The solution (1) is o, OH, vertical AB, h.

AM= 1, then

ME= 1.5,MB=4,

Because MN=5 and BN=3.

And then you can get

OM/MN=MH/MB=OH/BN ( 1)

OE/DE=HE/AE=OH/DA (2)

Let OM be x, and substitute Me = 1.5, BN = 3, Mn = 5, MB = 4 (1).

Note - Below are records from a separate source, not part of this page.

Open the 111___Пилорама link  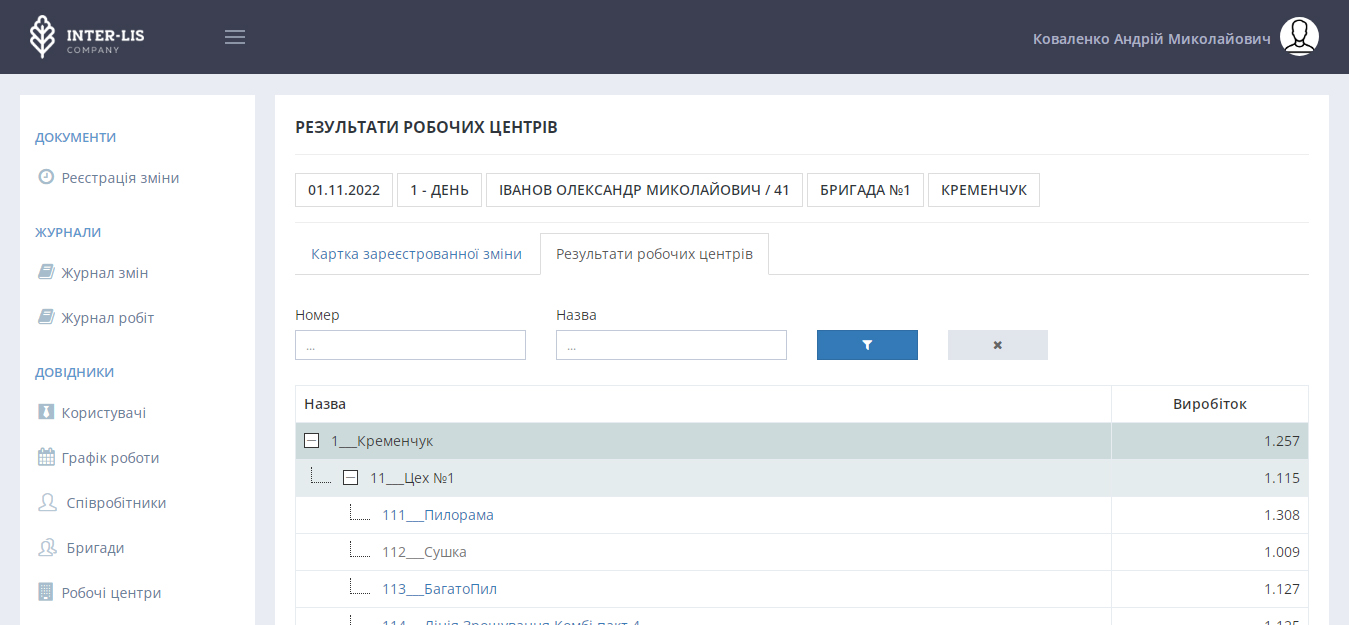(x=438, y=515)
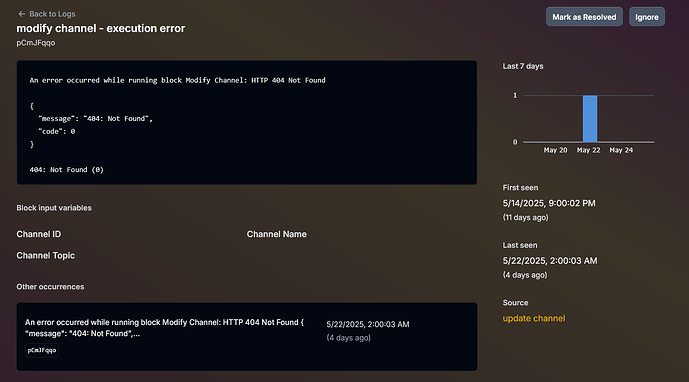Mark the error as Resolved
The height and width of the screenshot is (382, 689).
(x=584, y=17)
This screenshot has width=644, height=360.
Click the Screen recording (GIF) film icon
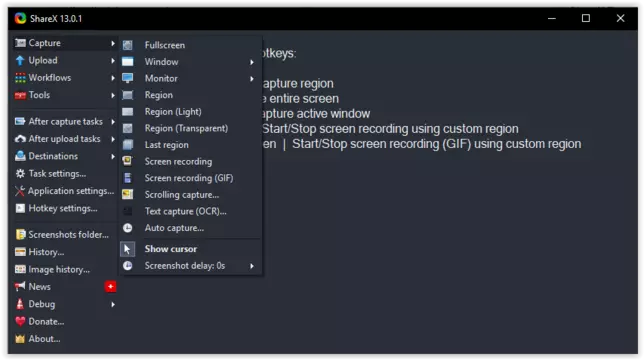128,178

Then MH = 4x/5 and OH = 3x/5.

Substitute (2)

He =3x/ 10.

Because MH+ he = me

So 4x/5+3x/ 10= 1.5.

X= 15/ 1 1.

And so on = 5-15/11= 40/1/.

(2) Obviously, when m passes through the midpoint e, the part that falls in the bright area is the whole MN with a length of 5.

Therefore, when x≤2.5,

Let OM=m

[Then the method is the same as (1)]

OH/BN=MH/MB=MO/MN, that is, OH/t=MH/(5-x)=MO/5.

And OH=2HE.

The simultaneous equations 2HE=MH*t/(5-x) and HE+MH=2.5-x are obtained.

Get the expression,

MH=(5-2x)(5-x)/(t+ 10-2x)

So MO/5=MH/(5-x)

MO =(25- 10x)/(t+ 10-2x)

So y = 5-(25-10x)/(t+10-2x) = (25+5t)/(10+t-2x) (0 ≤ x ≤ 2.5).

y = 5(2.5 & lt; x≤5)

(3) When 2.5

When 0≤x≤2.5,

5/y = 1+(25- 10x)/(25+5t)

Let 0 ≤ x 1

Then 5/y1-5/y2 = (25-10x1)/(25+5t1)-(25-10x2)/(25+5t2).

Because MB 2+BN 2 = Mn 2

So t 2 = 10x-x 2.

T is in the range of 0≤x≤2.5, and increases with the increase of x.

So 25+5t 1

And 25-10x1>; 25- 10x2

Denominator increases, numerator decreases, and the whole decreases.

so 5/y 1-5/y2 >; 0

Get y 1

Therefore, in the range of 0≤x≤2.5, y increases with the increase of x;

When 2.5

References:

Junior high school+senior high school learning experience ~ this topic is still a classic question type, and it is all the same.